Cramming all of the robots into the desert surrounding the Pyramids at Giza Michael Bay delivers what will forever be known as his C4 fueled opus.  The Autobots proceed to stomp the candy-frosted fuck out of around three dozen Decepticons in a fight that rivals the battle of thermopylae.  Imagine sitting inside the eye of a hurricane.  All around you is devistation and destruction but you sit in the calm, cool center of the universe.  That’s what it feels like to sit in the theater for the final fight scene of this movie.  All around you is a miasma of flying robotc jump kicks and fully auto machine gun fire.  Your corneas recoil into the back of your head as wave after wave of robotic assault fills the screen and your sphincter tightens during what is, more than likely, the largest explosion outside of the Manhattan Project ever captured on film.  For thirty minutes the action doesn’t let up as Revenge of the Fallen cinematically dick whips you into subserviance.  And I loved every minute of it.

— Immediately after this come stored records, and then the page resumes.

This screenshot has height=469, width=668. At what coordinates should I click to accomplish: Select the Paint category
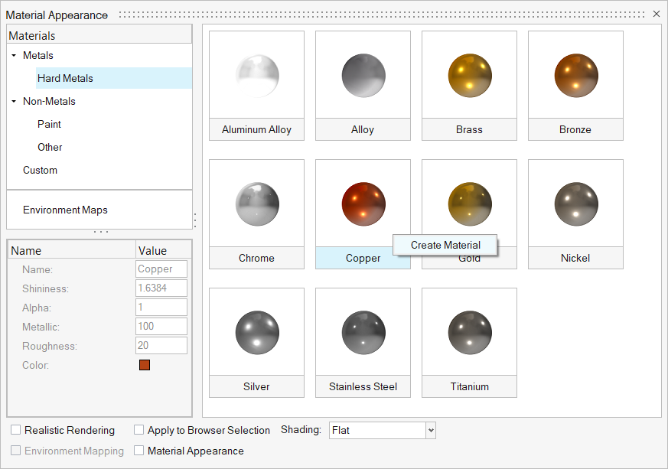(49, 124)
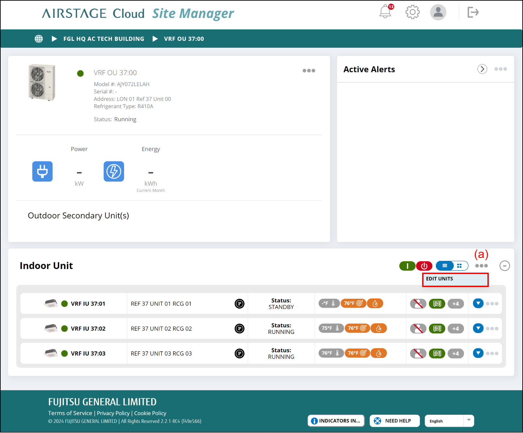This screenshot has height=433, width=523.
Task: Turn off all indoor units with red power button
Action: tap(424, 266)
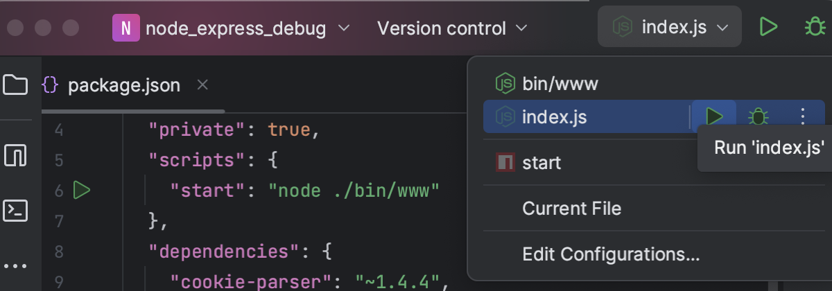Select the start npm configuration
832x291 pixels.
(541, 163)
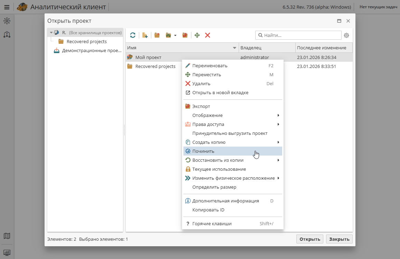The image size is (400, 259).
Task: Click the graph node icon in left sidebar
Action: pos(7,34)
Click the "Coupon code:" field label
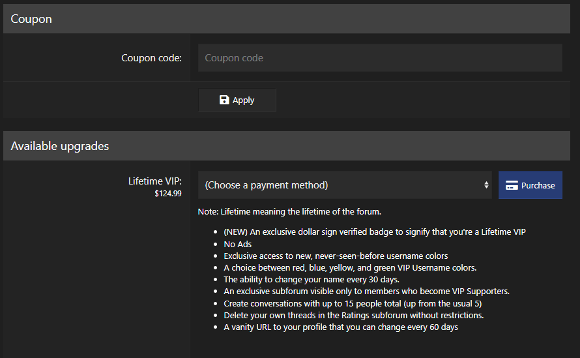 click(x=151, y=58)
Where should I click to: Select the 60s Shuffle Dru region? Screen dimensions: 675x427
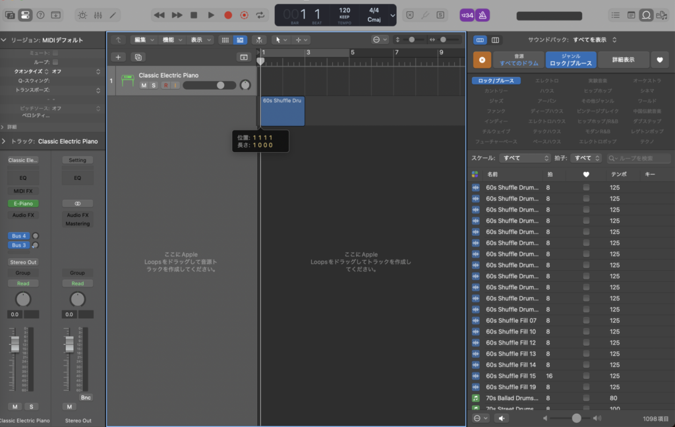click(282, 111)
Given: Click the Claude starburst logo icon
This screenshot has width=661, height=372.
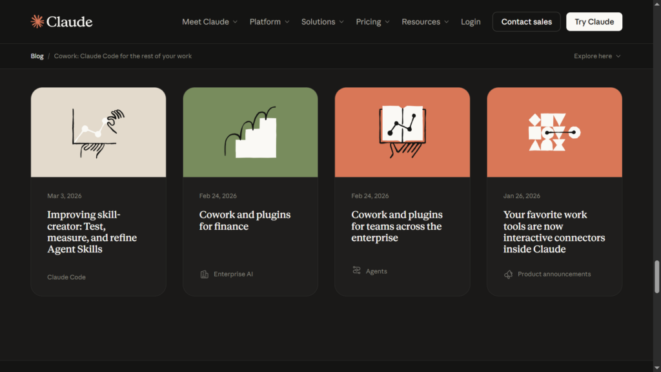Looking at the screenshot, I should [37, 22].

PS: The gigantic balls that swing below the five robot combiner – Devastator – as he scales the Pyramids? That’s not CGI.  Those are Michael Bay’s testicles; actual size.


There Are 4 Responses So Far. »

  1. Welcome back =D you were missed.

  2. “Man I hope that Megan Fox can help me to connect with the struggles of a woman and her need to prove herself along side her male counterparts in a stressful environment.”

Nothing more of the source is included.